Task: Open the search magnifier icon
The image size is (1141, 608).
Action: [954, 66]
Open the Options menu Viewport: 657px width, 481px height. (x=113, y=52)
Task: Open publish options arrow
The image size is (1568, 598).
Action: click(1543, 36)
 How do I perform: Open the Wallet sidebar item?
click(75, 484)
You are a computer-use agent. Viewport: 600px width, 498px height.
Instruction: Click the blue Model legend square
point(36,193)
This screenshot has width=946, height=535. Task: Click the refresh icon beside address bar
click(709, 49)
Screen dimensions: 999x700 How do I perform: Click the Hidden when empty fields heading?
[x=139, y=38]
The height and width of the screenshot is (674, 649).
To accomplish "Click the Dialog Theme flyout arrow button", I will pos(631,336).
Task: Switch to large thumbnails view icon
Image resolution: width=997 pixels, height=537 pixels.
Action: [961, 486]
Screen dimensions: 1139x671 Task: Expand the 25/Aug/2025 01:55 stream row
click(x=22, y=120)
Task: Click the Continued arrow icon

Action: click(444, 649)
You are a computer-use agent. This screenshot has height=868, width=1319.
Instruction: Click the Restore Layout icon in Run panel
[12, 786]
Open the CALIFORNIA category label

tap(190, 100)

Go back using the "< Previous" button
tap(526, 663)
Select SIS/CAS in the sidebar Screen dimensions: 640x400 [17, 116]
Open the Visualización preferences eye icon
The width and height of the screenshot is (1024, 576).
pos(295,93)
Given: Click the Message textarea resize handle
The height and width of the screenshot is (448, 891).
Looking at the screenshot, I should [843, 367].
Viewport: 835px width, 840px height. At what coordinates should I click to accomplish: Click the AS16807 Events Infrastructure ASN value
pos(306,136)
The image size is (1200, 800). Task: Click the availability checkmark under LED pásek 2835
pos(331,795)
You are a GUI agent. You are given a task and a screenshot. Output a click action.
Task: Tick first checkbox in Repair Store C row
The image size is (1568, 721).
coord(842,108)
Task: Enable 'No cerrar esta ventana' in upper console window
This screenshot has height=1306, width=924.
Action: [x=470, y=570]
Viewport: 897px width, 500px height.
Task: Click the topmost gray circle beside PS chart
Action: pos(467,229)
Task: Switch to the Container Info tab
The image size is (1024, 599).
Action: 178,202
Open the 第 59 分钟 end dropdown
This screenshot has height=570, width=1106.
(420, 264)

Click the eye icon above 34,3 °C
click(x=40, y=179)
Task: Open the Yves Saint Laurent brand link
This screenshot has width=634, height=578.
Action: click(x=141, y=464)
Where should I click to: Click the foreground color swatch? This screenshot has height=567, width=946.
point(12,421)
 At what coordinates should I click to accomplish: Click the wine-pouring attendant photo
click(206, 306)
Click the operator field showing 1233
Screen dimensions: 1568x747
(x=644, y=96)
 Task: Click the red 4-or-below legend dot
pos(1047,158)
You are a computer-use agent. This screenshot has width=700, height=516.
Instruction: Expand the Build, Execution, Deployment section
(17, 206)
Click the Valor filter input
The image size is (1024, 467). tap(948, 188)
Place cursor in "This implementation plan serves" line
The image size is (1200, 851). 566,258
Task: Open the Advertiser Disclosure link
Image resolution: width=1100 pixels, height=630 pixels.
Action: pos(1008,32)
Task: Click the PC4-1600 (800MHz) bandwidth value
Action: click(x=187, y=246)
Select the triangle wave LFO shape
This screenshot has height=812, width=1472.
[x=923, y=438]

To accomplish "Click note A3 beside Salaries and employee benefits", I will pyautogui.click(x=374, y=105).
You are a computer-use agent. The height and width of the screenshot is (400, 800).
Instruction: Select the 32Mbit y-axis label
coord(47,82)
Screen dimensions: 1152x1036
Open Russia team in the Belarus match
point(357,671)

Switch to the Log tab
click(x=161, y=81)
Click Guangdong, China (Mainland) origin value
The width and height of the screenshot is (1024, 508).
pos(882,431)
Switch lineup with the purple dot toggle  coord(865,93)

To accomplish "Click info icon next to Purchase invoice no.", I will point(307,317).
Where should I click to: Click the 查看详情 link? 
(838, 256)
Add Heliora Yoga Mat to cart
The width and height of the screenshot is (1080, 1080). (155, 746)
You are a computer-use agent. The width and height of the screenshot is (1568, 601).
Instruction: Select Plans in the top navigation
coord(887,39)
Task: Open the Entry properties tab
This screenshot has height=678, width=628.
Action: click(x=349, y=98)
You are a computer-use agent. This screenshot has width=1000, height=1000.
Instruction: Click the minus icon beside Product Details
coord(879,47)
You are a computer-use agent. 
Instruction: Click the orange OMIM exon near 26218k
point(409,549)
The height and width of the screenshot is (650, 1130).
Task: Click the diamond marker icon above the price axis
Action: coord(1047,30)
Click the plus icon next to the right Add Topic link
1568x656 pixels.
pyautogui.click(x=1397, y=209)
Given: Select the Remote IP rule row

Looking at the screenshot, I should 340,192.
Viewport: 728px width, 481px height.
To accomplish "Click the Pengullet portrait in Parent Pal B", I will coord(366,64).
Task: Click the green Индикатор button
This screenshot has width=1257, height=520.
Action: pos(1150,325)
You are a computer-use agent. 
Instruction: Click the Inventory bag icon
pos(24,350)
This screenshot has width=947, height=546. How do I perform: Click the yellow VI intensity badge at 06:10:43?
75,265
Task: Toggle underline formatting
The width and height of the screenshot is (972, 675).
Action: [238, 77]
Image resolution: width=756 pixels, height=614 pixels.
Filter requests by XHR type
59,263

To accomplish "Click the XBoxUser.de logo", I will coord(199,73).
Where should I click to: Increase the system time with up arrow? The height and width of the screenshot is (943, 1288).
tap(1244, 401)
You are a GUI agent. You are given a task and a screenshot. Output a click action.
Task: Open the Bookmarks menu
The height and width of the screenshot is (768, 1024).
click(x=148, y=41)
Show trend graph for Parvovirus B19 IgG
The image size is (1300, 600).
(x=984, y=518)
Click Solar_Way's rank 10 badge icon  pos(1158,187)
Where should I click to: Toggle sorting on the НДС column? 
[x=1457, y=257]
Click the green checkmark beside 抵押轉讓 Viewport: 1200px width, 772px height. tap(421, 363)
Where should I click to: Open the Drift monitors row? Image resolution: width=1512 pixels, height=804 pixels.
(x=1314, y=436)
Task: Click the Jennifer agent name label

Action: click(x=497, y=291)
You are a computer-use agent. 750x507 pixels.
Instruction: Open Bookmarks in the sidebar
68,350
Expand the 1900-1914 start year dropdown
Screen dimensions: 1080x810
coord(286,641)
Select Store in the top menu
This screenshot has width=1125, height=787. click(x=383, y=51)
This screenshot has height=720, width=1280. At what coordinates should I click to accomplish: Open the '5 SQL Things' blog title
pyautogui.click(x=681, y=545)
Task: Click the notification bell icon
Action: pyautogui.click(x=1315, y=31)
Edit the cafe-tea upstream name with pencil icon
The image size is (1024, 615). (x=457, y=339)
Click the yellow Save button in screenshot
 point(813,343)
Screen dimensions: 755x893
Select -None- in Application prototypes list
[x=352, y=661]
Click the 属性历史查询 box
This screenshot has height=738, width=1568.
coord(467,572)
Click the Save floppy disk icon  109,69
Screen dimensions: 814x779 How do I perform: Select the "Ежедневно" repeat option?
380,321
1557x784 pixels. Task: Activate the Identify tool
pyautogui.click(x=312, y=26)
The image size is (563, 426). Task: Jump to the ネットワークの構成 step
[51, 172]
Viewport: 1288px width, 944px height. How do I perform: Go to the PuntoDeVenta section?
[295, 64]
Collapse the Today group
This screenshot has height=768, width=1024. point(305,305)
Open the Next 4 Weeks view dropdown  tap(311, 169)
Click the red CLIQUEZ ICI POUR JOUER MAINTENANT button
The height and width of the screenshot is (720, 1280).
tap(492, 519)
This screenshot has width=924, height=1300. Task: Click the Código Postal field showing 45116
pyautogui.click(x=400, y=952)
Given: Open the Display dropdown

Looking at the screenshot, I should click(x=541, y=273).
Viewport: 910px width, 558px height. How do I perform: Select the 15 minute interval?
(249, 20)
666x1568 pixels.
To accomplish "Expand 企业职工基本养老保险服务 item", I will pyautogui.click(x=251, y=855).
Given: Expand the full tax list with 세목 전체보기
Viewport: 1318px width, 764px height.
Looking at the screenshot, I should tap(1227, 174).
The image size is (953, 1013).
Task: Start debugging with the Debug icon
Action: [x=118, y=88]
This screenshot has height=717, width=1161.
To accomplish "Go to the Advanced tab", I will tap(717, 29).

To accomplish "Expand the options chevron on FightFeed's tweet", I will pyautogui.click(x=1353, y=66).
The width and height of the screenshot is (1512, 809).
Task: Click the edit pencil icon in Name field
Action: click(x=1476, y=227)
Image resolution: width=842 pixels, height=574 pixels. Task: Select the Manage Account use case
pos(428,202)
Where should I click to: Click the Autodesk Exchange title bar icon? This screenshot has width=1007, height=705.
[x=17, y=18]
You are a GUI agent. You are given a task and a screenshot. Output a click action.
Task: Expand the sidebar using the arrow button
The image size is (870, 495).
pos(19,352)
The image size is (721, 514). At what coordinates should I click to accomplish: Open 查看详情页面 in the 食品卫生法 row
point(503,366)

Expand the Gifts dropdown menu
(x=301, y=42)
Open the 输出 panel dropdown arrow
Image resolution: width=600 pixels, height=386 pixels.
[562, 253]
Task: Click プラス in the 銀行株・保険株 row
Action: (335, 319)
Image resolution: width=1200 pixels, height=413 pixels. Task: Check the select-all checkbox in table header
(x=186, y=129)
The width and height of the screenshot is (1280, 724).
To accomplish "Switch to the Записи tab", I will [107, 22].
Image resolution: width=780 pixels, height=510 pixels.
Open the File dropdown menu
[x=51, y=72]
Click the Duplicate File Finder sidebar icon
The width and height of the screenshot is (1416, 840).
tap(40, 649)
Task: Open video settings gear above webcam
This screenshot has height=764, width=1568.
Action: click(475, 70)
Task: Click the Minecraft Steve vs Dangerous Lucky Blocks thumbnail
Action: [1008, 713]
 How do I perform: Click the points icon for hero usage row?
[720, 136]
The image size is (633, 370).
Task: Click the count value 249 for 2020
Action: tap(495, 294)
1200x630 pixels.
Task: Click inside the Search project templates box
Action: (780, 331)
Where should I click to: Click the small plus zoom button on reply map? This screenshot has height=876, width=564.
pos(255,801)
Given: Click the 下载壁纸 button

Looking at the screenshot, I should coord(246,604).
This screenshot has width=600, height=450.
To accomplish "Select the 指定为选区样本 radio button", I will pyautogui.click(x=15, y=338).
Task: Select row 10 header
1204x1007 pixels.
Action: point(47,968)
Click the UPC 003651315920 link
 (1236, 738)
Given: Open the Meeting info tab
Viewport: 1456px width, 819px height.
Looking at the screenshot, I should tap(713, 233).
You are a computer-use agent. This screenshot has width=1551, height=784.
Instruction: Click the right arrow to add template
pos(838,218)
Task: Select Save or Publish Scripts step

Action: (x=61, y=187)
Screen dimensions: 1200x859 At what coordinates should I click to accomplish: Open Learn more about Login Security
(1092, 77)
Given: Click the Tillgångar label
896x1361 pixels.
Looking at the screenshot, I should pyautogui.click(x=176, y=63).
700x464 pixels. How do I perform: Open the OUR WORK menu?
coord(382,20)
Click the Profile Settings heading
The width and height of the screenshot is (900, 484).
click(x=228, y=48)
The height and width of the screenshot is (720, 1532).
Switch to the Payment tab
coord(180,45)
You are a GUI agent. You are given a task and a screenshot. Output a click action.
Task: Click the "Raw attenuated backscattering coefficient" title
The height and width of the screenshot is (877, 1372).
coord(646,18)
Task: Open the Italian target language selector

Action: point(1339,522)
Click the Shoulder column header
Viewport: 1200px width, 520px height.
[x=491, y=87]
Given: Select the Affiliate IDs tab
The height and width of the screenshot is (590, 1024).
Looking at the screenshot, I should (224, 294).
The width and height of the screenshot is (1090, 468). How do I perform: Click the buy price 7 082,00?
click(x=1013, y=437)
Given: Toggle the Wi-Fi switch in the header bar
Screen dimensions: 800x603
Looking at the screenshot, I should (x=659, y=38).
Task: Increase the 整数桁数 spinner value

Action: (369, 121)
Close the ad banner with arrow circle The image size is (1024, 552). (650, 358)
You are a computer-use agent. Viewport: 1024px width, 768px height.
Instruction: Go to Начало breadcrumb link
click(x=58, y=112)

# # # # # # #

▸ ASSIGNED TASK
Repeat only what lies between the first line of the data and the line containing "Task: Tick first", both of those lines included, exactly as it stands.

▸ ANSWER TO THIS EXERCISE
Task: Open the search magnifier icon
The image size is (1141, 608).
Action: [954, 66]
Open the Options menu Viewport: 657px width, 481px height. (x=113, y=52)
Task: Open publish options arrow
The image size is (1568, 598).
Action: click(1543, 36)
 How do I perform: Open the Wallet sidebar item?
click(75, 484)
You are a computer-use agent. Viewport: 600px width, 498px height.
Instruction: Click the blue Model legend square
point(36,193)
This screenshot has width=946, height=535. Task: Click the refresh icon beside address bar
click(709, 49)
Screen dimensions: 999x700 How do I perform: Click the Hidden when empty fields heading?
[x=139, y=38]
The height and width of the screenshot is (674, 649).
To accomplish "Click the Dialog Theme flyout arrow button", I will pos(631,336).
Task: Switch to large thumbnails view icon
Image resolution: width=997 pixels, height=537 pixels.
Action: [961, 486]
Screen dimensions: 1139x671 Task: Expand the 25/Aug/2025 01:55 stream row
click(x=22, y=120)
Task: Click the Continued arrow icon

Action: click(444, 649)
You are a computer-use agent. This screenshot has height=868, width=1319.
Instruction: Click the Restore Layout icon in Run panel
[12, 786]
Open the CALIFORNIA category label

tap(190, 100)

Go back using the "< Previous" button
tap(526, 663)
Select SIS/CAS in the sidebar Screen dimensions: 640x400 [17, 116]
Open the Visualización preferences eye icon
The width and height of the screenshot is (1024, 576).
pos(295,93)
Given: Click the Message textarea resize handle
The height and width of the screenshot is (448, 891).
Looking at the screenshot, I should [843, 367].
Viewport: 835px width, 840px height. At what coordinates should I click to accomplish: Click the AS16807 Events Infrastructure ASN value
pos(306,136)
The image size is (1200, 800). Task: Click the availability checkmark under LED pásek 2835
pos(331,795)
You are a GUI agent. You are given a task and a screenshot. Output a click action.
Task: Tick first checkbox in Repair Store C row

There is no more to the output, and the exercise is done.